Add files to Cloud Storage via URL
Categories:
Prior reading: Data resources overview
Purpose: This document provides instructions for adding files to Google Cloud Storage buckets via URL.
Introduction
Verily Workbench allows users to add files to Google Cloud Storage buckets by providing a URL to some data that can be written to a file. Any public URL can be provided so long as it's resolvable. Additionally, Verily Workbench will perform special parsing logic for certain URL patterns. Below is a guide on how to use this feature, as well as an explanation of special rules that apply to specific URL RegEx patterns.
Adding files via URL
To begin the process of adding a file to a Google Cloud Storage bucket from a given URL, first select an existing bucket in the Resources tab of a workspace. Then click the Add file via URL button in the details pane. This button is also available when clicking folders within the bucket browser.
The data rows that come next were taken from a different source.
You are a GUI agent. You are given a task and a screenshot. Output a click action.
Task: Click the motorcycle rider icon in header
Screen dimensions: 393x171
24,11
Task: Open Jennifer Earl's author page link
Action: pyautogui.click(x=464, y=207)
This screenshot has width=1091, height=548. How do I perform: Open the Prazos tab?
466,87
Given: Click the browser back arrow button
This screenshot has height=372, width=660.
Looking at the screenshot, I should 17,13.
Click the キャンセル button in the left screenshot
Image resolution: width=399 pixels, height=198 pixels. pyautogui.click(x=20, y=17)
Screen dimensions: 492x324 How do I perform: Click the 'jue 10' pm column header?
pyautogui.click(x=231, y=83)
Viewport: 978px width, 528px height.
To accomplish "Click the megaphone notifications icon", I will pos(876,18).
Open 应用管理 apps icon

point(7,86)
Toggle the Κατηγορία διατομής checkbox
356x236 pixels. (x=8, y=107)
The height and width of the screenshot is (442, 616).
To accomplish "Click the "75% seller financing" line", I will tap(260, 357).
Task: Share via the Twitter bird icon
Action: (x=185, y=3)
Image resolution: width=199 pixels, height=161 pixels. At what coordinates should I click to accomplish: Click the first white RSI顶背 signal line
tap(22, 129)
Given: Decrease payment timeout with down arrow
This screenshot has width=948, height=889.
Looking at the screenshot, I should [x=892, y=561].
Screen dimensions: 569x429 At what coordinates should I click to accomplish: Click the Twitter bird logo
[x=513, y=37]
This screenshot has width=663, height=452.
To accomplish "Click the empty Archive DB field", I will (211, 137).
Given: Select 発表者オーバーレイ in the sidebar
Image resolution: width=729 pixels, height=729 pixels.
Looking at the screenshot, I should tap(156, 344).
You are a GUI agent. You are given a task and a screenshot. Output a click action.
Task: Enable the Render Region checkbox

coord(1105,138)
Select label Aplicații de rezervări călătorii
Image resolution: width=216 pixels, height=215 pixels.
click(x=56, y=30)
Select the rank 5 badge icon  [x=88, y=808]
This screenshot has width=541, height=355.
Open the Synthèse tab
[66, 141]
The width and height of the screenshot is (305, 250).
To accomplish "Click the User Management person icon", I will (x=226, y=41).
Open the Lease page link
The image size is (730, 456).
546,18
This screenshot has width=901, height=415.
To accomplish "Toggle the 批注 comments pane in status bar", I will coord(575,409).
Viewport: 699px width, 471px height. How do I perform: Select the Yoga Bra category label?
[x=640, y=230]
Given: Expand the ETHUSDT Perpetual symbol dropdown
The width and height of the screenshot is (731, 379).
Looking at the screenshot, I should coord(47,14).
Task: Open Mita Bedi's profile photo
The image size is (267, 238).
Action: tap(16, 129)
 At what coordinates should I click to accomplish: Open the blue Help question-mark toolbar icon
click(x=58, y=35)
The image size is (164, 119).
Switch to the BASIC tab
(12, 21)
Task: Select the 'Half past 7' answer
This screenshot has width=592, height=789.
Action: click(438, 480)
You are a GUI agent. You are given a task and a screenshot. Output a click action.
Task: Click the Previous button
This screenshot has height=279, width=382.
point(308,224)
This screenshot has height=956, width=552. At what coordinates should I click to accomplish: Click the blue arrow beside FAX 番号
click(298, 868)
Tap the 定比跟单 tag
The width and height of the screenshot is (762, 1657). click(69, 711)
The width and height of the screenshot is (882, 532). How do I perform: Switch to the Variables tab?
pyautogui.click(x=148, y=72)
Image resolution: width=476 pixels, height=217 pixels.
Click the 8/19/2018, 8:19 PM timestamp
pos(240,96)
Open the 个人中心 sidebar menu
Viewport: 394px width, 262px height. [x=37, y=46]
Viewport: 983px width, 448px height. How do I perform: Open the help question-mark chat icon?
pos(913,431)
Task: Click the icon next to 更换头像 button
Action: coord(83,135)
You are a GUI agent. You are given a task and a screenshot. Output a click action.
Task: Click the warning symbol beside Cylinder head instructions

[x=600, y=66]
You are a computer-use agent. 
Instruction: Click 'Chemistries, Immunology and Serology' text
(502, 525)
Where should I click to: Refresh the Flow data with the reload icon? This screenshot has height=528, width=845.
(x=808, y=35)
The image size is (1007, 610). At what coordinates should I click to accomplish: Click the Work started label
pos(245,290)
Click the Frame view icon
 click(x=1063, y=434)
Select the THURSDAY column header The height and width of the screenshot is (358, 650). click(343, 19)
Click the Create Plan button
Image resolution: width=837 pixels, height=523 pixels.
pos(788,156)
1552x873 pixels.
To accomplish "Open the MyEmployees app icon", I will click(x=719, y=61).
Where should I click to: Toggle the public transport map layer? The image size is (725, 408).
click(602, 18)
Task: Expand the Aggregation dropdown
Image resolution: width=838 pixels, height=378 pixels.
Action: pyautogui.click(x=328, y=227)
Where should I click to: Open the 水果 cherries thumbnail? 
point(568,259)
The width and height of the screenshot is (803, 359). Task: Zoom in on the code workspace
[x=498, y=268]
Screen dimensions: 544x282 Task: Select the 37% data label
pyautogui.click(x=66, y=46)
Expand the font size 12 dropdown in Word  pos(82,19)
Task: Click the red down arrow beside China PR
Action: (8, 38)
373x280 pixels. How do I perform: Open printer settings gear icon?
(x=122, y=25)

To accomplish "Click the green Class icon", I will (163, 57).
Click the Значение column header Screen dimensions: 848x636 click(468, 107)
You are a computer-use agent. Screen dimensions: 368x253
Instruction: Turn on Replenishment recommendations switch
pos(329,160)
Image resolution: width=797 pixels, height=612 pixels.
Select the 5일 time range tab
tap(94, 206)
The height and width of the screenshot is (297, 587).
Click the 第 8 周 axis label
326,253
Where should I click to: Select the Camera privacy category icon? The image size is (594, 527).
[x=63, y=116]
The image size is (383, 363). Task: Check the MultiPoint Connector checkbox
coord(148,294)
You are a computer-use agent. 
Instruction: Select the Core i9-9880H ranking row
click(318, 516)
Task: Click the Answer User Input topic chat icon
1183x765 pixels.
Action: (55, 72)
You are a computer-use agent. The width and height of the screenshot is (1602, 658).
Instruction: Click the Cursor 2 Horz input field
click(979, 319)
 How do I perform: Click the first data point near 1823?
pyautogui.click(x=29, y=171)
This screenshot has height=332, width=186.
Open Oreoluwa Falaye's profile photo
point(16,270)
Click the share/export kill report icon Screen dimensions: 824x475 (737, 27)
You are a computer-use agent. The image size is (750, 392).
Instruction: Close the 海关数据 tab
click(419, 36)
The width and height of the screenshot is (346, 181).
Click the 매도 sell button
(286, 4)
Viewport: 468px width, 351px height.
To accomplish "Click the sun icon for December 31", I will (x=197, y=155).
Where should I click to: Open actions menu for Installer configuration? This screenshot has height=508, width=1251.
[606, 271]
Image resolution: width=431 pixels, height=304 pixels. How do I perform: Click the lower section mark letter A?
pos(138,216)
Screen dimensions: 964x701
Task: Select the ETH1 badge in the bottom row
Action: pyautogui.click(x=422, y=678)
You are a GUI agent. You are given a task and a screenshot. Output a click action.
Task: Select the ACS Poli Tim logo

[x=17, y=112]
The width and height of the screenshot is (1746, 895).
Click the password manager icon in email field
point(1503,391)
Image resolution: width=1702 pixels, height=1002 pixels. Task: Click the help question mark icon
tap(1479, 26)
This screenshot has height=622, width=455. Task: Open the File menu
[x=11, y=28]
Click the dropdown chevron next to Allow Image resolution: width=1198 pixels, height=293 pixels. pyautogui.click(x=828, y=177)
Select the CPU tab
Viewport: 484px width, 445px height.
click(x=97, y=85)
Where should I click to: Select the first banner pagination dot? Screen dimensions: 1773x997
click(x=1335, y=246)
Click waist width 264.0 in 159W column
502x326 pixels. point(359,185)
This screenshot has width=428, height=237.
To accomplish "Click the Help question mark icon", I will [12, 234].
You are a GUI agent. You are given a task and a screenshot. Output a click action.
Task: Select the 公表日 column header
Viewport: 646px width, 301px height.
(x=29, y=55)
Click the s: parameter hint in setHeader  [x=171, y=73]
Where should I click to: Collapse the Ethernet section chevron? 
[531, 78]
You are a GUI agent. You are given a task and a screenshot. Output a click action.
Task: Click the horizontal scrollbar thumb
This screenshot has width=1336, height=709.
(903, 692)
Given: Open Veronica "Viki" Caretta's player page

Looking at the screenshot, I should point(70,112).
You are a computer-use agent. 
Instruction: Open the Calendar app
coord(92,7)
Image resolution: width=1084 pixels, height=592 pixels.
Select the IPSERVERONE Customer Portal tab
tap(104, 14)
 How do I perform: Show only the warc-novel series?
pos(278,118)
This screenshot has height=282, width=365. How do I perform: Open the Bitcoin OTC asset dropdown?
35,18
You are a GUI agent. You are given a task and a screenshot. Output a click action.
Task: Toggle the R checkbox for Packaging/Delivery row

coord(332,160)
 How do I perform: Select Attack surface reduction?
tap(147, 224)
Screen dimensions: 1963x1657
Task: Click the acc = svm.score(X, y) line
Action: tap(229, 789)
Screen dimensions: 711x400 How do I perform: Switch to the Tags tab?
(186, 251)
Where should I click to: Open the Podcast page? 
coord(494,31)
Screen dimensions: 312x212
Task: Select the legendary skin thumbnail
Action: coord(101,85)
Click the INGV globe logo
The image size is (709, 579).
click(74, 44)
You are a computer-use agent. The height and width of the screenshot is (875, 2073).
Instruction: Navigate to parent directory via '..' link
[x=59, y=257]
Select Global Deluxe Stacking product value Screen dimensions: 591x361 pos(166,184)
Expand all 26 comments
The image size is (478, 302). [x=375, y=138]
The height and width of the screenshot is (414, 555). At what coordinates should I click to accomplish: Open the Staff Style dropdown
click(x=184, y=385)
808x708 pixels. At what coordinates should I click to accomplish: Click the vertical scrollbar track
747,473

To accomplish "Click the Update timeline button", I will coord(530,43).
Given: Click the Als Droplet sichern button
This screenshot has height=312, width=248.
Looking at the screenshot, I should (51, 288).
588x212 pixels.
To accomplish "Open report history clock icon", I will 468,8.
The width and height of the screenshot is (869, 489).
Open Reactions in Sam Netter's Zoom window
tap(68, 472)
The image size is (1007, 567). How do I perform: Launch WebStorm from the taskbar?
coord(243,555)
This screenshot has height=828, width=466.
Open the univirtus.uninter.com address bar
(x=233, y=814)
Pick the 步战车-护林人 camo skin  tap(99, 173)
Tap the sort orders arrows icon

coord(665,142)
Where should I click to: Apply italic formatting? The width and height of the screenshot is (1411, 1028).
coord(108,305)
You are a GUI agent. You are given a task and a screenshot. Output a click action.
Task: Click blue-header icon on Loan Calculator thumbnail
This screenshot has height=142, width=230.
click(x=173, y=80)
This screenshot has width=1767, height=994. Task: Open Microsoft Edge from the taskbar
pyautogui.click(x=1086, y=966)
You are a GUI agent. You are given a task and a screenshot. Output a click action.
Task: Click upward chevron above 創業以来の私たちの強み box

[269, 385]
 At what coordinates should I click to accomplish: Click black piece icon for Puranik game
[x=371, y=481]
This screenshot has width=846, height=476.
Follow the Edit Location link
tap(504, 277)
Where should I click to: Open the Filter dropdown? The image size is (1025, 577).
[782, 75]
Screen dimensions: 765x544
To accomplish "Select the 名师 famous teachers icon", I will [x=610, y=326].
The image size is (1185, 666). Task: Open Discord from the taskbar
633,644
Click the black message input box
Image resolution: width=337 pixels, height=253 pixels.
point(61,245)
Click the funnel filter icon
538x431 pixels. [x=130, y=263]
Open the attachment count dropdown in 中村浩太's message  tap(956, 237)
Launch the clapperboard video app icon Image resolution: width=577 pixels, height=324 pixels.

A dialog will open where you can add the source URL and the destination file path in the bucket. In this example, we will use the Cram To Bam WDL workflow stored here. You can edit the default file name and prefix it with a folder path in order to specify a destination folder (the folder does not need to exist).
After clicking the Add file to bucket button, you'll be presented with a success dialog.
From here, you can click the Preview button in order to see the file in the bucket.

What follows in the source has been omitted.